Yield from tapering credits by 2.5% per €1,000 for individualised gross incomes between €100,000 and €140,000

185

220

Yield from 5% levy on individual incomes over €140,000

235

310

Total Yield

420

530

Tax Data

Ceisteanna (154)

Pearse Doherty

Ceist:

154. Deputy Pearse Doherty asked the Minister for Finance the revenue raised by increasing the rate of exit tax to be introduced in the Finance Bill 2018 from 12.5% to 20%, 25%, 30% and 33% respectively. [48961/18]

Amharc ar fhreagra

Freagraí scríofa

As part of Ireland’s commitment to ongoing corporate tax reform, including the implementation of the Anti-Tax Avoidance Directives (ATAD), Finance Bill 2018 introduced a new ATAD-compliant exit tax regime with effect from Budget night.

The ATAD exit tax regime will apply a charge to tax at 12.5% on certain unrealised capital gains where companies migrate or transfer assets offshore, without a disposal of the assets, such that they leave the scope of Irish tax. It replaces a pre-existing, more narrowly focused exit charge that was designed as an anti-avoidance measure following the identification of a number of transactions whereby Irish companies migrated their residence to avoid the charge to Irish Capital Gains Tax, disposed of an asset, and then subsequently migrated back into the State.

The new ATAD-compliant exit tax is a broad-based measure and it is expected that in time it will give rise to Exchequer revenue. However the nature of the charge is such that it will arise on occasional, stand-alone transactions – a charge will arise where a company migrates residence while holding assets, or transfers assets abroad, such that the assets leave the Irish tax net, in cases where those assets have increased in value and therefore hold an unrealised gain.

An estimation of the future recurring annual yield would require predicting future changes in asset values, in addition to projections as to future restructuring of companies. As any such estimate at this point would be highly theoretical, no specific provision was made in the Budgetary arithmetic for future exit tax yield, and equally it would not be possible to estimate the change in revenue if an alternate tax rate were to be applied.

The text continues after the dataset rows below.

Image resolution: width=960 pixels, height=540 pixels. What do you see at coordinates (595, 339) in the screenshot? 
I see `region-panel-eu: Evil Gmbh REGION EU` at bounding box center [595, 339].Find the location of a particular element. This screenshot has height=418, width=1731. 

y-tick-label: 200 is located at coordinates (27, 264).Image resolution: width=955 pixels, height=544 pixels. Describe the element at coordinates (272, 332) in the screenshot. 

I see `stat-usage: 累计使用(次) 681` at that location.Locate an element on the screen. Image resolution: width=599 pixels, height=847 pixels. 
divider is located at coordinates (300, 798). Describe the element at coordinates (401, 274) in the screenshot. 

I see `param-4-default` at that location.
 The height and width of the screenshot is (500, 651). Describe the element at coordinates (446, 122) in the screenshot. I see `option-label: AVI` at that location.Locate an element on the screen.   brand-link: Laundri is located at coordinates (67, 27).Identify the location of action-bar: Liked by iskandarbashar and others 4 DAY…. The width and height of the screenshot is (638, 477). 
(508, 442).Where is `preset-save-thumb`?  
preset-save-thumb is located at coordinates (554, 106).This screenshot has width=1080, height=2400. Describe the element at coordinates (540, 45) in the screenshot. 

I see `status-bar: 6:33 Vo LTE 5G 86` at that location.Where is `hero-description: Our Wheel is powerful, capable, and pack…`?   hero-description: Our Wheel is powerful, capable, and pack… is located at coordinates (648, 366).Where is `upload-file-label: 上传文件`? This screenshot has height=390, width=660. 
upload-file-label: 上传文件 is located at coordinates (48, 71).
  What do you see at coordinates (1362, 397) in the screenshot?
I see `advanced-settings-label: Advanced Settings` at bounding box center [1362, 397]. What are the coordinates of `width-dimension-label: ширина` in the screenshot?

With regard to the rate of exit tax, I am aware that the Deputy has queried the number of submissions to my Department’s public consultation on ATAD implementation which recommended a 12.5% exit tax rate. In total, 22 submissions were received in response to the consultation document, of which 15 responded to the question on exit tax. Of those 15, 12 proposed a rate of 12.5% and the remaining 3 responses did not make a recommendation with regard to the rate. All the submissions received are published in full on my Department’s website.